La machinerie du reste consisterait à produire des objets inappropriés, qu’on ne peut maîtriser, qui sont à l’abandon et qui n’ont pas de place, bien qu’ils en prennent…
 
 
Jacques Delcuvellerie et Eric Duyckaerts, archives Groupov, inédit, 1984 et 1980.
 
(1) D’autres arts, également archaïques, comme la peinture ou l’écriture, ont depuis longtemps prospecté hors de ces critères, et même la musique. Pour différentes raisons le théâtre résiste, et ne reconnaît pas non plus certaines expériences (performances, par exemple) comme situées sur son terrain.

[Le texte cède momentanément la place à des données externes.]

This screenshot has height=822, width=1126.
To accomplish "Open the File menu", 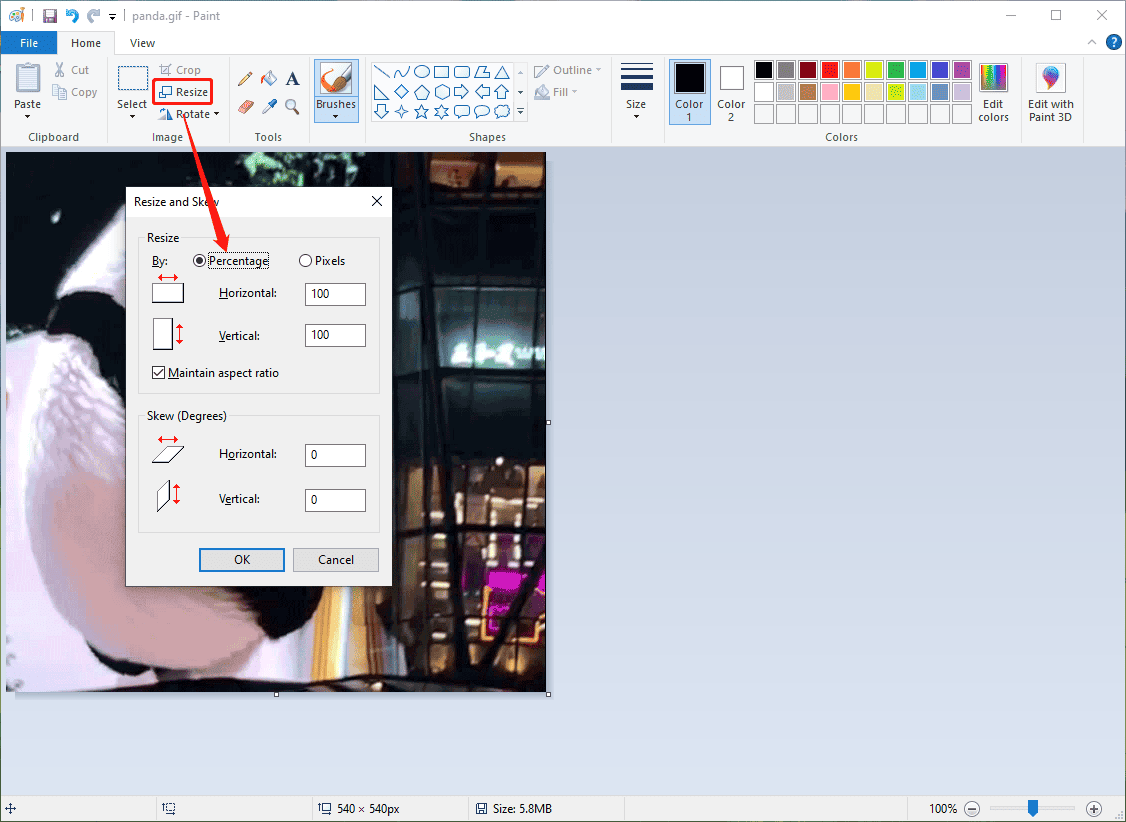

Seules quelques aventures isolées et précaires, comme celle du Squat Theatre, ont posé clairement ces problèmes.
(2) Guy Debord, La Société du Spectacle, en particulier la Thèse 9. Cf. ici les textes La résistible ascension du Gladiateur et Vers une fabrique de spectres.
(3) Il est significatif de la volonté entêtée du monde théâtral de ne pas admettre sa situation, que d’avoir accordé si peu d’importance à l’abandon du théâtre par J. Grotowski. Ses raisons sont évidentes et nous les partageons : ce n’est pas telle ou telle forme de théâtre qui est en crise, c’est sa fonction même. Mais on peut différer sur l’appréciation de la pratique à engager. Nous sommes dans un deuil impossible du théâtre, et pour nous-mêmes « au-delà » – c’est du théâtre encore, ou au moins de sa fonction première : la « représentation en acte », que procède le travail.